Restart kube-proxy on the affected node to force a full resync and conntrack cleanup. This is safe because existing kernel rules persist during the brief restart.

# Disruptive: restarts kube-proxy pods on the target node
kubectl delete pod -n kube-system -l k8s-app=kube-proxy --field-selector spec.nodeName=<node>

If the cause is proxy mode scaling limits

In iptables mode, kube-proxy holds the xtables lock during iptables-restore, which can delay syncs and extend the window during which stale conntrack entries persist. If your cluster runs thousands of Services, evaluate migrating to IPVS or nftables mode. These modes reduce sync duration and lock contention, which indirectly improves conntrack cleanup latency.

Prevention

Monitor conntrack utilization per node. Set alerts at 70% of nf_conntrack_max to provide runway before the cliff edge. Do not wait for drops.

Size nf_conntrack_max for your node density. A table of 1,000,000 entries consumes roughly 300 MB of kernel memory. Size the limit to accommodate peak connection count plus TIME_WAIT and UDP overhead, but ensure you have enough system memory.

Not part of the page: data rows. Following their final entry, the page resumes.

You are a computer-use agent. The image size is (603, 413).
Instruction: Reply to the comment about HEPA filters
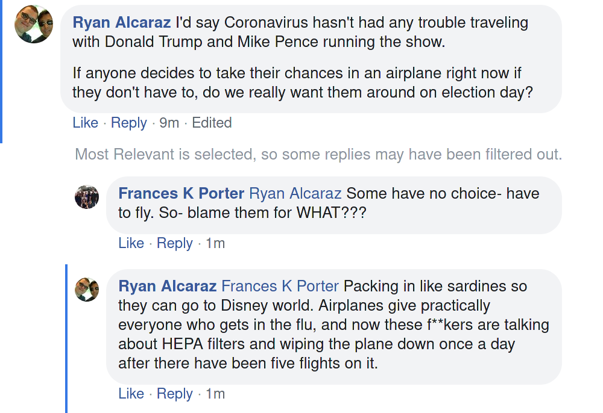[x=175, y=394]
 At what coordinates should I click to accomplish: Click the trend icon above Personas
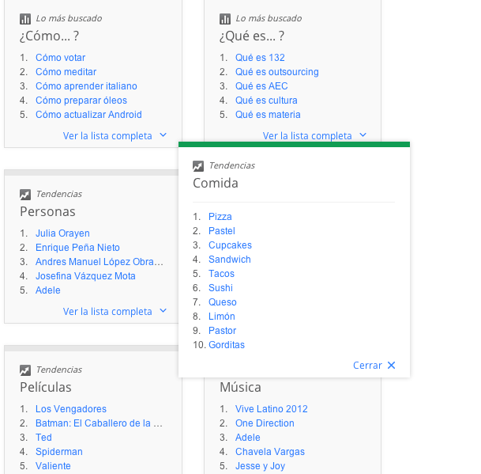[25, 195]
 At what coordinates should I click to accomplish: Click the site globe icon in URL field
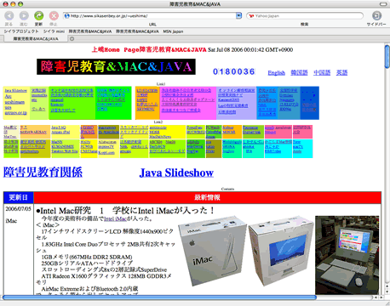(x=67, y=16)
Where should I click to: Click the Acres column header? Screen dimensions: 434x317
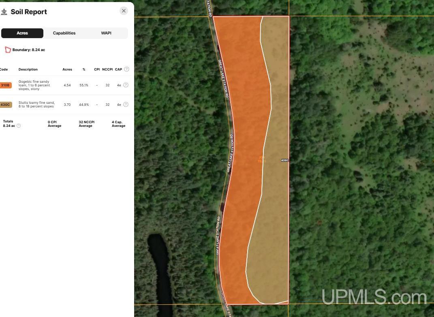tap(67, 69)
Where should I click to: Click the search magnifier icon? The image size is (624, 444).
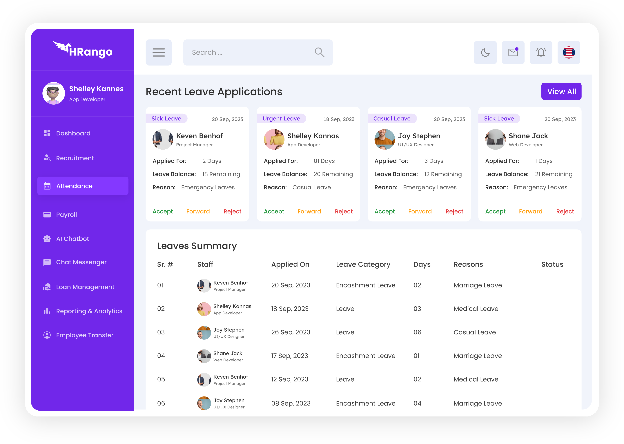point(319,52)
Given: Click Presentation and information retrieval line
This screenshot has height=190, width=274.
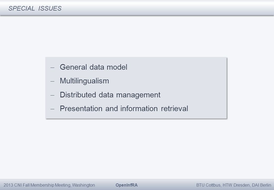Looking at the screenshot, I should [x=124, y=109].
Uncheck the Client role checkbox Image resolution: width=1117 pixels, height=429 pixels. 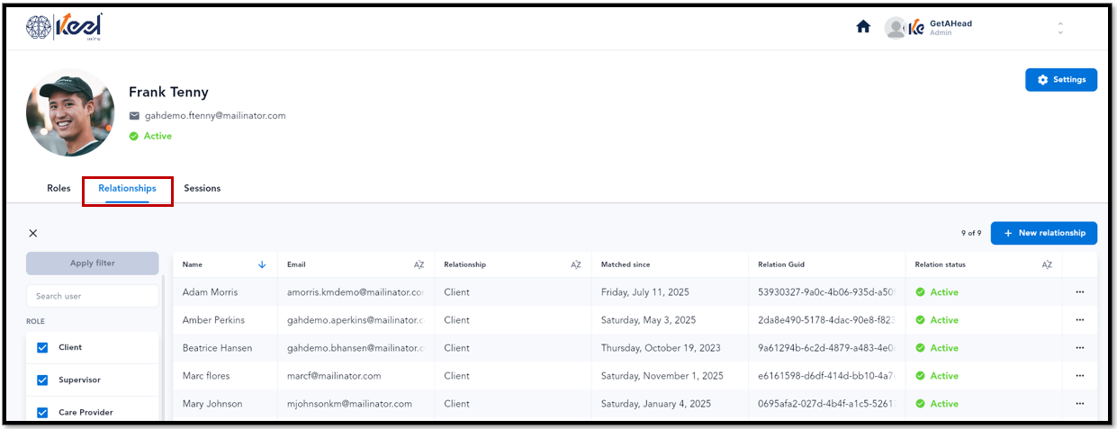pos(42,347)
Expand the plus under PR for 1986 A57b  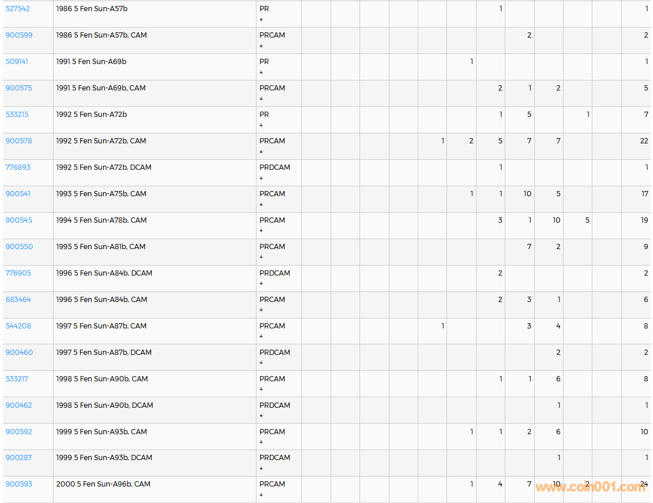261,19
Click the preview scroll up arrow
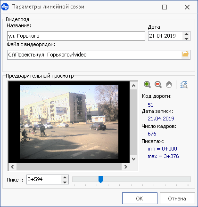 click(134, 86)
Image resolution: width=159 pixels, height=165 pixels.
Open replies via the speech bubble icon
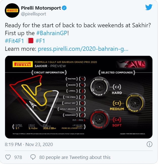(33, 157)
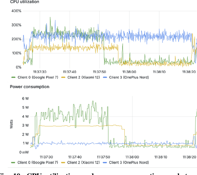
Task: Click the 11:38:00 time label on Power chart
Action: (x=132, y=157)
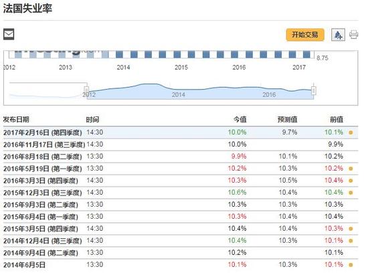Click the right handle of range slider
Image resolution: width=368 pixels, height=275 pixels.
pos(314,90)
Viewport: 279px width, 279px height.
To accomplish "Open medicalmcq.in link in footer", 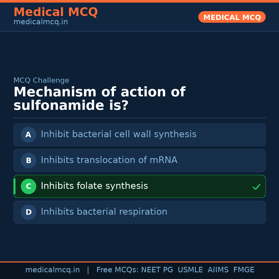I will click(52, 270).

Fix connection leaks at the application level. Conntrack exhaustion is often a symptom of clients that open connections without closing them. Application health checks, connection pool metrics, and file descriptor counts are leading indicators.

Tune timeouts for your traffic pattern. The defaults assume general-purpose servers. Nodes running high-churn microservices or DNS-heavy workloads benefit from shorter TCP TIME_WAIT and UDP stream timeouts.

Limit unnecessary connection creation. Readiness and liveness probes that create new TCP sessions on every execution contribute to table pressure. Where possible, configure probes to reuse connections or use less frequent intervals.

Review NodePort and ExternalTrafficPolicy usage. Services with externalTrafficPolicy: Local create additional health check connections. NodePort services on busy nodes increase the total connection count because every node must accept the traffic.

How Netdata helps

Netdata monitors these signals per node and correlates them for faster root-cause analysis:

  • Conntrack utilization: nf_conntrack_count against nf_conntrack_max per node, with real-time history.
  • Kernel drops: Packets dropped by the conntrack subsystem, shown alongside TCP retransmission rates.
  • Cross-signal context: Conntrack saturation correlated with CoreDNS SERVFAIL rates, kube-proxy sync latency, and pod-level connection counts.